Single leg hip thrust
- Lie flat on your back with your hands on your hips, legs bent, with the soles of your feet flat on the floor
- Straighten one leg and let it hover just off the floor
- Thrust your hips up as high as you can go and pause, squeezing the glutes
- Lower back down to starting position, then repeat 20 times for each leg.
“Stretch bands (and other variants) are often used for prehab and rehab exercises and stretches, which help to prevent injury” says Chris. “They can fit into your pocket with ease, are incredibly inexpensive but often go unused as they can seem limited at first glance. But with a bit of imagination, they can help increase the difficulty of a range of familiar bodyweight exercises. Consider adding them to squats, press ups etc.”
What to do
- Loop the band around both feet and both hands
- Cross the band over between hands creating an ‘X’ shape that increases resistance
- Keeping your hands at belly button height, take a big step to the side
- Now bring the trailing foot to within shoulder width distance of the lead foot
- Repeat for 12 steps in each direction
- Be sure to keep your trunk tight and spine neutral.

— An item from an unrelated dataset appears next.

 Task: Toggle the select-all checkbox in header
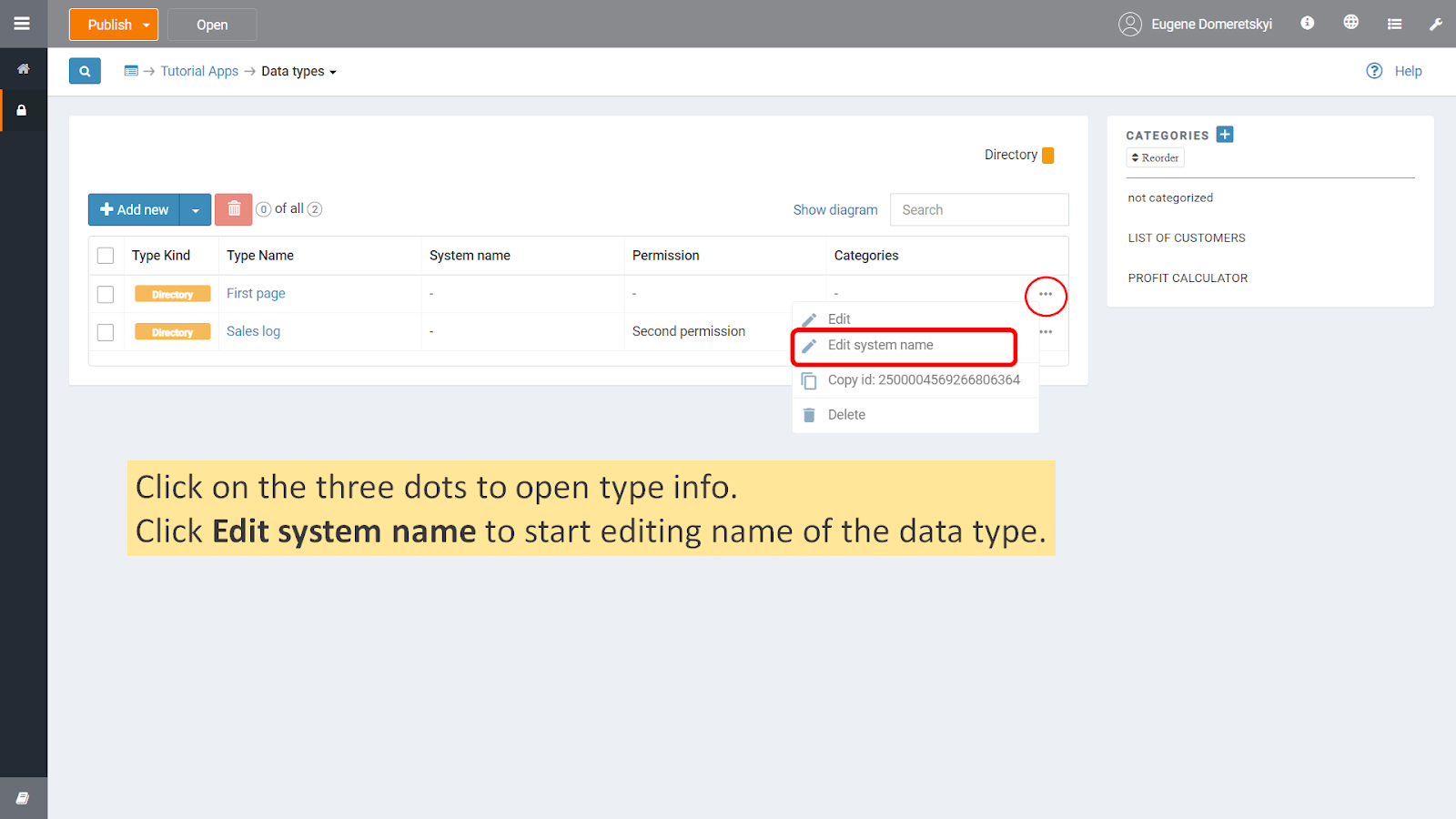tap(106, 256)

- Hold the band at either end, with your arms out straight in front of you at shoulder height
- Contract your glutes and trunks muscles to maintain a solid core
- Pull the band apart as far as you can by squeezing your shoulder blades together whilst keeping you arms straight
- Slowly return the band to its starting position.
“Perhaps the most useful item on this list, dumbbells are great for both strength training and circuit training” says Chris. “They are, however, also the biggest dust collectors on the list. They are right up there with the ‘cross trainer clothes horse’ for getting in the way and not really being used.”
“However, if you are really short on time or have no access to a gym, I would certainly add these to your home workout plan. Certain dumbbell exercises are also safer and more joint-friendly than their barbell equivalents”
What to do
- Hold two dumbbells at shoulder height with your palms facing one another
- Perform a full squat whilst keeping chest proud and eyes facing forward
- Drive up from the bottom of the squat into a standing position
- Simultaneously press the two dumbbells overhead and straighten your arms
- Slowly lower the weights back to your starting position.
Exercise ball (Swiss Ball)
“The exercise ball has become far less popular in recent years” notes Chris. “However they are still bought and then relegated to the gym gear graveyard. I personally think there are dozens of great exercises it can be used for, especially those involving trunk and core stability. They also benefit from being lightweight, durable and cheap. Ultimately, the exercise ball is a good addition to a traditional strength training workout, but not a replacement for it!”
What to do
Laying ball squeeze
- Simply lie on your back with the ball between your raised knees and hands
- Drive your lower back into the floor and squeeze the ball as hard as you can for 10 seconds
- Release the tension for 5 seconds then repeat a further 5 times.
To get (even) more value from your exercise ball, use it in place of your office chair. It will force you to sit with proper spinal alignment whilst increasing the number of calories you burn at your desk.
There you have it, a simple and quick workout you can complete in 20 mins in any room of the house. So bring your workout kit out of the cupboard and feel fit and healthy.